Many observers have portrayed President Rafael Correa’s decision to grant asylum to Wikileaks founder Julian Assange as an act of defiance – a gratuitous slap at the United States – and, because of Correa’s mixed record of respect for a free press, as a sign of hypocrisy.  How can a President who has prosecuted newspapers for revealing damaging information about his government, according to Correa’s accusers, now stand up as the defender of Assange’s right to publish hundreds of thousands of sensitive U.S. Government documents?

The lack of clarity on British and Swedish intentions made the decision difficult.  American officials have minced no words about their hopes to prosecute Assange, although none has stated what the charges would be.  Even U.S. Vice President Joe Biden has referred to him as a “high-tech terrorist.”  Former Republican presidential nominees Sarah Palin and Mike Huckabee have called for his execution.  (A former senior Canadian official said, “I think Assange should be assassinated.”)  The Swedish government, which seeks only to question Assange about allegations of sexual abuses (important offenses in Swedish law), has refused to conduct the interrogations in London or by video, or  to provide reassurances that he will not be extradited to the United States.  British officials at one point even threatened to enter the Ecuadoran Embassy in London, a flagrant violation of well-established principles of international law.

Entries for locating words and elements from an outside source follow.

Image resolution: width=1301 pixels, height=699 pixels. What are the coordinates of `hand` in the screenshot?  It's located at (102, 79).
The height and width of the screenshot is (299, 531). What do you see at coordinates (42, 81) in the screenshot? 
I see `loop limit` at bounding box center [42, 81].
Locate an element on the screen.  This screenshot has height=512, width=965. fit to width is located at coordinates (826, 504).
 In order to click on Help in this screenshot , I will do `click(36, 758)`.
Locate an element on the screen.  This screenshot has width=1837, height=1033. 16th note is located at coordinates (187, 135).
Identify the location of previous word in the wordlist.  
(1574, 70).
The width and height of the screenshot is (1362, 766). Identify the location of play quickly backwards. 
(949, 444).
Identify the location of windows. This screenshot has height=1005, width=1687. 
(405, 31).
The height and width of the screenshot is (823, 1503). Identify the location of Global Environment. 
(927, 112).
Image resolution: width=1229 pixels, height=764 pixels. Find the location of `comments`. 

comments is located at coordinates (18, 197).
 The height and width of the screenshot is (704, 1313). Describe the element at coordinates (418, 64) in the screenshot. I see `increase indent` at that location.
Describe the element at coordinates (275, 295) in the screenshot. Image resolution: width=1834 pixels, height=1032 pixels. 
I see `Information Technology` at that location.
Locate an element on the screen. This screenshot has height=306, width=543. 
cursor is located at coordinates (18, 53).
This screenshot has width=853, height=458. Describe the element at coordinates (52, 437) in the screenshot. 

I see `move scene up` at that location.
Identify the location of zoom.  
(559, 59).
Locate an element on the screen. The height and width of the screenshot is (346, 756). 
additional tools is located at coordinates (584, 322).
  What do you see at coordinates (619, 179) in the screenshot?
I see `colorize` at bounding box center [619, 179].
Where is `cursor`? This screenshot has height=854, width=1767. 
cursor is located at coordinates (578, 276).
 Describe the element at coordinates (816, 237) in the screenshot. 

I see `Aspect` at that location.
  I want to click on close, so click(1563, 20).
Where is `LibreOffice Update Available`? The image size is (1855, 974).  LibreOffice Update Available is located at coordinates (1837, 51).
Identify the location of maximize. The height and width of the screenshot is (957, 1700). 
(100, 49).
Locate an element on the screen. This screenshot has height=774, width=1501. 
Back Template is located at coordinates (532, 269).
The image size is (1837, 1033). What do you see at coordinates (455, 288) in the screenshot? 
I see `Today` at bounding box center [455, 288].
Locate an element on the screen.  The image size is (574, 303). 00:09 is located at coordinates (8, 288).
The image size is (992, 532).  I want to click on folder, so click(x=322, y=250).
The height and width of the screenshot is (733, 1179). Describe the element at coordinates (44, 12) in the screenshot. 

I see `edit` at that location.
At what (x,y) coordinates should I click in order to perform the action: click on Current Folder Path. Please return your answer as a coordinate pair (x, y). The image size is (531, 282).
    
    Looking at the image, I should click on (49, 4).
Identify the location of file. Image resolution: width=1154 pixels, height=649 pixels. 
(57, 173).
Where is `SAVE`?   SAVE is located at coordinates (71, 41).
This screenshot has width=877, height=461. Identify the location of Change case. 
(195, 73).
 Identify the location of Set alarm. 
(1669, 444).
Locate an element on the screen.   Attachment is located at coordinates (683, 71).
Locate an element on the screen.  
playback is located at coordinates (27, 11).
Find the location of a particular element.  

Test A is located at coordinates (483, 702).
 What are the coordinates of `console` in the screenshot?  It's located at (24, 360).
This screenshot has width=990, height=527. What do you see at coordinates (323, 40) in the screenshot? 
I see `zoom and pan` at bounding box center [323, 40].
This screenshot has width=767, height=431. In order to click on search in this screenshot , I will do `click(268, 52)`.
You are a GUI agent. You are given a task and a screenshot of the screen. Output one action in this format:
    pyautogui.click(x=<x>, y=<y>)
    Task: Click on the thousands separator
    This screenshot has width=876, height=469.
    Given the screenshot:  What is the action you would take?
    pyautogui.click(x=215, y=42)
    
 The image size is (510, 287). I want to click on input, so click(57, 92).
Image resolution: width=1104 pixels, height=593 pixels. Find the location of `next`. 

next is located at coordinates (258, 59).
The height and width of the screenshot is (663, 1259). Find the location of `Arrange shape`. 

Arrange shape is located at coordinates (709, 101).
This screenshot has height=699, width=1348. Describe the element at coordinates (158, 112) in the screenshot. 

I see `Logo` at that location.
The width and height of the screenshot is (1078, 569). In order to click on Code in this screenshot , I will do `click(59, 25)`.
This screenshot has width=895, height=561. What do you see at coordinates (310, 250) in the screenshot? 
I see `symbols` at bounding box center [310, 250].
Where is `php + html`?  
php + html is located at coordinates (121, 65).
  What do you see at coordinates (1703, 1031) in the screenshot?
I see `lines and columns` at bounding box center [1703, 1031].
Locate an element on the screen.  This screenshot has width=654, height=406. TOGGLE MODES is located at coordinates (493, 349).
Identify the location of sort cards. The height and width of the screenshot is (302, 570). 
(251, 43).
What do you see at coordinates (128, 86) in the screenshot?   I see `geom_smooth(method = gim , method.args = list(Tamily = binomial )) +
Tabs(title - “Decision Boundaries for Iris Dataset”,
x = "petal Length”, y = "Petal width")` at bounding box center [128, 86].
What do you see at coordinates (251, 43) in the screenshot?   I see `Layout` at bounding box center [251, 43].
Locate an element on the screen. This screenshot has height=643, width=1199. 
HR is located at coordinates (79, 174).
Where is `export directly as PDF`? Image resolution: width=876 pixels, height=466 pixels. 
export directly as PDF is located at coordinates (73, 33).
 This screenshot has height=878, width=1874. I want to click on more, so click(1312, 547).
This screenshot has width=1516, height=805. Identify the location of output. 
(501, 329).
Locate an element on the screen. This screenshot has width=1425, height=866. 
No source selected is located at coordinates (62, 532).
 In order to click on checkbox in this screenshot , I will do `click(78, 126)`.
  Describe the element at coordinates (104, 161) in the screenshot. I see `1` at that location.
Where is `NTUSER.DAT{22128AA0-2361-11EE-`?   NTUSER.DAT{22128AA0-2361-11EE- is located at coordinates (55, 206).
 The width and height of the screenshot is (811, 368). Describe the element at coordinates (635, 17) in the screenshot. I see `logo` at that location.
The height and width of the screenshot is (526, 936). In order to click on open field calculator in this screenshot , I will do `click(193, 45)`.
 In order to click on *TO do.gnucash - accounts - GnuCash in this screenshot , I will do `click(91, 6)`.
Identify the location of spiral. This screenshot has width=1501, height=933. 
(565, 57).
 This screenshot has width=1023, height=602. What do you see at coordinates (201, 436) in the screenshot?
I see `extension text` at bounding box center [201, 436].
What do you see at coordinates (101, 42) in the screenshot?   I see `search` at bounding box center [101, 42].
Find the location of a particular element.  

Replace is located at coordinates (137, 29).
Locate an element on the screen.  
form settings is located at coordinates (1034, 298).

Correa’s ancillary agendas notwithstanding, the asylum decision would have been difficult for almost any country.  There is no evidence that Assange would not get a fair trial in the United States or that he would face the sort of abuse and torture that Bradley Manning – the alleged American source of the Wikileaks documents – has faced.  But the American silence on the charges Assange might face, the rhetoric tarring him as a terrorist and the lack of U.S. accountability for past abuses – the Obama Administration last week announced yet another decision to forego prosecution of U.S. officials involved in alleged torture – makes the absence of a pledge regarding extradition to the United States politically sensitive.  Ironically, the U.S., British and Swedish position risks thrusting them into the same ironic contradiction as Correa finds himself:  claiming to protect human rights, they may open the door to prosecution of a man who published leaked information – and who by any reasonable standard is an indiscriminate whistle blower but hardly an agent of espionage.  If their pursuit of Assange were to result in his exposure to U.S. prosecution related to the Wikileaks matter, these democracies would potentially risk being parties to a serious violation of fundamental principles of free expression.